Scientific classification
- Kingdom: Animalia
- Phylum: Chordata
- Class: Reptilia
- Order: Squamata
- Suborder: Gekkota
- Family: Gekkonidae
- Genus: Phelsuma
- Species: P. roesleri
- Binomial name: Phelsuma roesleri Glaw, Gehring, J. Köhler, Franzen & Vences, 2010

= Phelsuma roesleri =

- Genus: Phelsuma
- Species: roesleri
- Authority: Glaw, Gehring, J. Köhler, Franzen & Vences, 2010
- Conservation status: EN

Species of lizard

Phelsuma roesleri, also known commonly as Rösler's day gecko, is a species of lizard in the family Gekkonidae.
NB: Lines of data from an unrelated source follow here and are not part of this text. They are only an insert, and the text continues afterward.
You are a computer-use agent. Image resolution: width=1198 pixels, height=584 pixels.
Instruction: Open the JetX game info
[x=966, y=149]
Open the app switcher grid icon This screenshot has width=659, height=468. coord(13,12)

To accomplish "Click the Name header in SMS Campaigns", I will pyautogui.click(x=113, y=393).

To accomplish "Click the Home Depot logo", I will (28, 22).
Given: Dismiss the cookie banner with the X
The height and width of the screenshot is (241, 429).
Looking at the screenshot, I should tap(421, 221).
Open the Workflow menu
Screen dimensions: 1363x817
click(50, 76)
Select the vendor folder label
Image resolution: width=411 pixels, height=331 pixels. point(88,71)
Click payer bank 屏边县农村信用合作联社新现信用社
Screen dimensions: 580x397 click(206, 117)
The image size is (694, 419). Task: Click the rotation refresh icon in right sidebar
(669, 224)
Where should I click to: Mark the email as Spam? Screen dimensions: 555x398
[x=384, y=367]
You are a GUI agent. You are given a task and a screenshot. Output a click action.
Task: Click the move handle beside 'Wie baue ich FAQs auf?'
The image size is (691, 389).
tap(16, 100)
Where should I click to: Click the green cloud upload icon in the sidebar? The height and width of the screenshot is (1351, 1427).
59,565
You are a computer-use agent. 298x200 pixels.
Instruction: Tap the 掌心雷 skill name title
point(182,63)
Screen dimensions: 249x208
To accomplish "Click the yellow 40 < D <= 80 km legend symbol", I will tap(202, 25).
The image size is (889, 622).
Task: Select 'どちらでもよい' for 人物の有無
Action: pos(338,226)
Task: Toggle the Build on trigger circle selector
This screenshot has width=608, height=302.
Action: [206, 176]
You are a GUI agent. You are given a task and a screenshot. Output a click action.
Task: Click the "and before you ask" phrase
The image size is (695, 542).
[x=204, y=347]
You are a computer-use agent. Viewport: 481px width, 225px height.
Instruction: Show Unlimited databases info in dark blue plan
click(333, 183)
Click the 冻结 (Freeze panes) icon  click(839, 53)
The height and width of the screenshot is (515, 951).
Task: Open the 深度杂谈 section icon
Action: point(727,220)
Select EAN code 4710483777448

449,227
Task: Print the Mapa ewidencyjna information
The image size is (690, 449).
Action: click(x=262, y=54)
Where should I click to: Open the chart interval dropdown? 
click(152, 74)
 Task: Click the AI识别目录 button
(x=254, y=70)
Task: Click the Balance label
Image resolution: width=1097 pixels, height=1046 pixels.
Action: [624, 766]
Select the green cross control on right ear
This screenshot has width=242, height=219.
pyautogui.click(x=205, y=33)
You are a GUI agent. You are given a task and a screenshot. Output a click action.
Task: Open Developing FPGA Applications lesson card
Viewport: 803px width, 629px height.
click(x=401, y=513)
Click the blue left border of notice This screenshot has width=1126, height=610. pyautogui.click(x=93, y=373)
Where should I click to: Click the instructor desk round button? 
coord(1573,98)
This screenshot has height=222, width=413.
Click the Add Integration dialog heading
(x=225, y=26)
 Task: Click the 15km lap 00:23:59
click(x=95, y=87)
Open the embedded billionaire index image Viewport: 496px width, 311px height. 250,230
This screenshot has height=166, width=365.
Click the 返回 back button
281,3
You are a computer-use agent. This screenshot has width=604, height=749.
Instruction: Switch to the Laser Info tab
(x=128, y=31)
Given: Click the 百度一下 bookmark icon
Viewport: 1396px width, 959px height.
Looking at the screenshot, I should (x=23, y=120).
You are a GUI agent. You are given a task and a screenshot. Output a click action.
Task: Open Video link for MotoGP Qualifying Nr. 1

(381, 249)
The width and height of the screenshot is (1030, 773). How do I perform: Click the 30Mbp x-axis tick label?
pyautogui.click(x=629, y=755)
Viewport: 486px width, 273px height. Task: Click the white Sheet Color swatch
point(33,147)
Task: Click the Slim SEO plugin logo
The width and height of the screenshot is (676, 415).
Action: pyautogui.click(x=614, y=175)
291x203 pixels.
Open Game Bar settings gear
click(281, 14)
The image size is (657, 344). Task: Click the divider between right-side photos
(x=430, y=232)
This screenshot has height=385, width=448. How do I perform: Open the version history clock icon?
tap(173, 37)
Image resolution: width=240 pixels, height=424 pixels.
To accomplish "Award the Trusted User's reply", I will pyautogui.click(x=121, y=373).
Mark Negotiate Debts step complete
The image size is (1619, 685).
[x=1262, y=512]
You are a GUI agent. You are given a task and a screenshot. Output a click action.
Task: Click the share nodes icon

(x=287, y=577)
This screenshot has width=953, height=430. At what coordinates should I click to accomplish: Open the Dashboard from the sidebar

The species is endemic to Madagascar.

==Etymology==
The specific name, roesleri, is in honor of German herpetologist Herbert Rösler (born 1952).

==Geographic range==
P. roesleri is found in the Diana Region of extreme northern Madagascar.

==Habitat==
The natural habitat of P. roesleri is forest at an altitude of 128 m.

==Description==
Small for its genus, the maximum recorded snout-to-vent length (SVL) for P. roesleri is 36 mm, and the maximum recorded total length (including tail) is 72 mm.